Given entries

=======

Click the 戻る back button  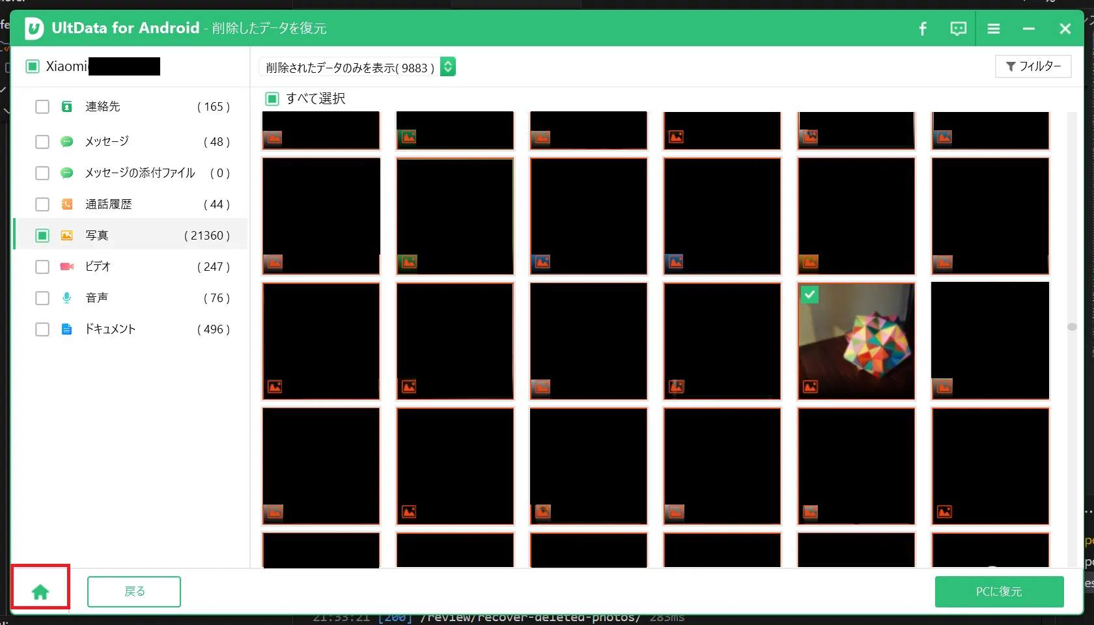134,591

=======

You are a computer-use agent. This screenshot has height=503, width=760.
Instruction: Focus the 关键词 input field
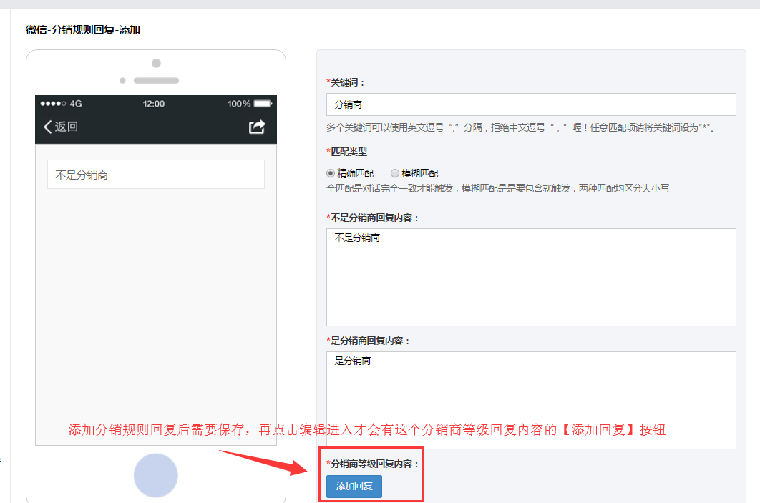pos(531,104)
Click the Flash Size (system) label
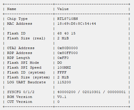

=======

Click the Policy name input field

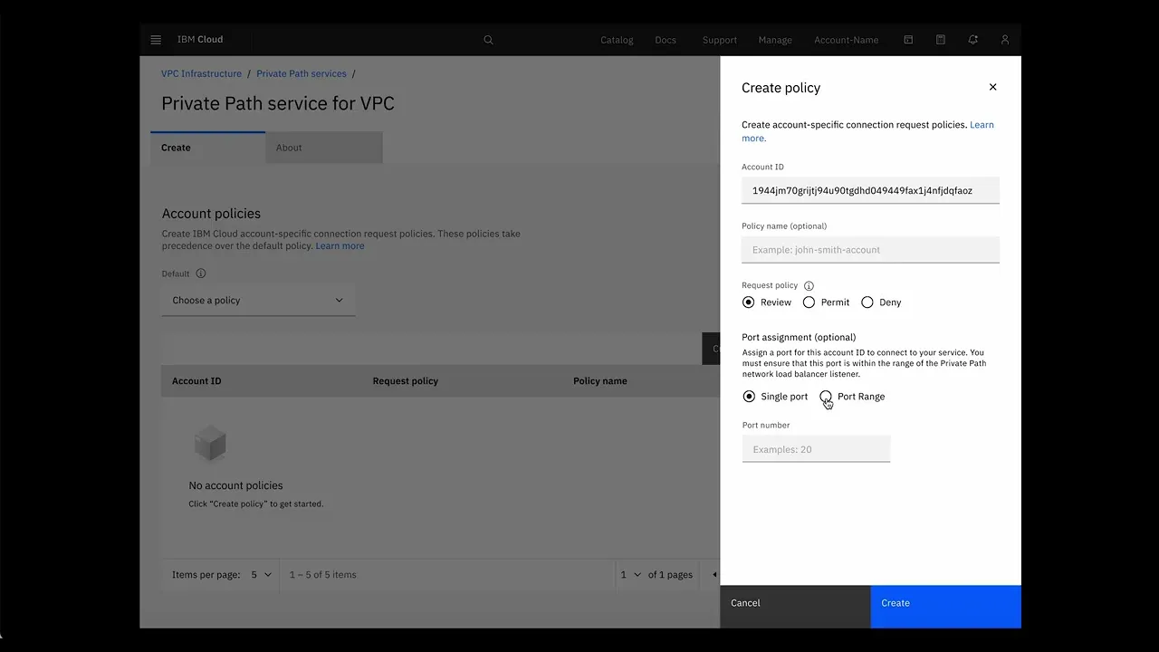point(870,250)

=======

Requirements
Give the lines from the line with "You are a computer-use" to the line with "Click the Flash Size (system) label" as a JSON list of strings, one per line, skipping blank lines. Leave the pictures out.

Final result
[
  "You are a computer-use agent. This screenshot has height=503, width=760.",
  "Instruction: Focus the 关键词 input field",
  "pos(531,104)",
  "Click the Flash Size (system) label"
]